I've had days without camera, when I see opportunity for exposure - and after returning there after an hour, day or week, it all has changed.

That's the volatile nature of world.
 
I do brownfields re-development projects for work. We actually are required to take before and after photos. It's sad to walk into an old abandoned and blighted factory where people lived their lives and earned a living for many years. I found an old cabinet in an old ad department of a factory one time a year or two ago. There were hundreds of beautiful old 8x10 b&w photos of smart looking guys in suits with clean and wonderful looking products.
 
I have a recurring problem which is related, but much less fortunate for me! I see something and in my mind I make a mental note to come back and shoot it when I have time and by the time I do it's gone!

It happened just recently for me. There was this giant metal statue of Jesus adorning the entrance to a subdivision down the street from me. This thing had to be 25 feet tall and made quite the impact. Next to it was a sign saying "DUPLEXES FOR RENT" with a phone number. It reminded me a lot of Elliot Erwitt's photo (http://www.magnumphotos.com/CorexDoc/MAG/Media/TR3/F/P/Z/E/NYC17120.jpg)

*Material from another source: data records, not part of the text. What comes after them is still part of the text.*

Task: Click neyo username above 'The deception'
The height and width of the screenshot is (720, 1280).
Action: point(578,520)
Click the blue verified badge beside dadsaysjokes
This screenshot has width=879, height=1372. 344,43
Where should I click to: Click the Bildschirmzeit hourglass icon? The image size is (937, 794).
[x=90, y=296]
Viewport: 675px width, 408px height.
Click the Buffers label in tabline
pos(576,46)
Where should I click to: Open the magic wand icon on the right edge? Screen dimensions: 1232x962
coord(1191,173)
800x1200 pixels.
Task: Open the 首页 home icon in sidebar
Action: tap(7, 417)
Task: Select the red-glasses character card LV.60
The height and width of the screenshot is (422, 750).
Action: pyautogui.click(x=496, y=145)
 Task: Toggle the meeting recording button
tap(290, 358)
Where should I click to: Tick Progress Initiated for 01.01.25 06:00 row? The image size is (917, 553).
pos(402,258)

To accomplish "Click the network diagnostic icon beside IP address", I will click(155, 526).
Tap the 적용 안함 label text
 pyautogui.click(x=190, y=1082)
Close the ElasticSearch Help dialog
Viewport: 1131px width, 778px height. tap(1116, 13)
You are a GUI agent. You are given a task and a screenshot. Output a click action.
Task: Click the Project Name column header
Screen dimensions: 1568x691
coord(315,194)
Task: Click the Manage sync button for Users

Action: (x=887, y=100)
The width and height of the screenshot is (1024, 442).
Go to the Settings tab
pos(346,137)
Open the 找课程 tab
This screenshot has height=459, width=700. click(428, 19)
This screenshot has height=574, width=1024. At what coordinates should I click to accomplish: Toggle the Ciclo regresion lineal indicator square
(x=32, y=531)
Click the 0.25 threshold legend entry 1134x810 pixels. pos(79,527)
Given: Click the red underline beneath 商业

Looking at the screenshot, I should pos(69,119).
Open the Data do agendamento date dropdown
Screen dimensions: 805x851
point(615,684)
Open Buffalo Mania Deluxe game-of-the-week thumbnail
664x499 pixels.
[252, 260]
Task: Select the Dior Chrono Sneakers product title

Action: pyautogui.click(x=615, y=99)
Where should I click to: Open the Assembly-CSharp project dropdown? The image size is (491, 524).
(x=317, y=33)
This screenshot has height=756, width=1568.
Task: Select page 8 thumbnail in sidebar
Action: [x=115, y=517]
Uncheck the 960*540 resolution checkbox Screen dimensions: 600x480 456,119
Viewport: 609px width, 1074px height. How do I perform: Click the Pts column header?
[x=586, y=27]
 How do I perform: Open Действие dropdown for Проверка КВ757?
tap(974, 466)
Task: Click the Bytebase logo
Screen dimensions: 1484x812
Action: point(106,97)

Anyway, he disappeared a couple weeks before Easter. I was eager to see if he would reappear on Easter Sunday, but alas, he did not. That would have made me chuckle though :)
 
I shot a fishing boat, which sunk mysteriously killing two a few weeks later. A company that makes underwater ROVs assisted the Coast Guard in the investigation of the accident, and somehow found my picture here on RFF (it was here and on Flickr). Turns out it was the last known shot of the boat. I ended up allowing the Coast Guard to use the picture, as well as the ROV company to use it for their marketing. I was a little spooked about shooting fishing boats after that, and have only just started again about 3 years later.
 
Of course, if your timing is good, sometimes you can catch them in the act. This was in Normandy Beach, NJ where I was awoken one morning by some awful racket. Looked out the window just in time to see a neighbor's 60 year old vanish.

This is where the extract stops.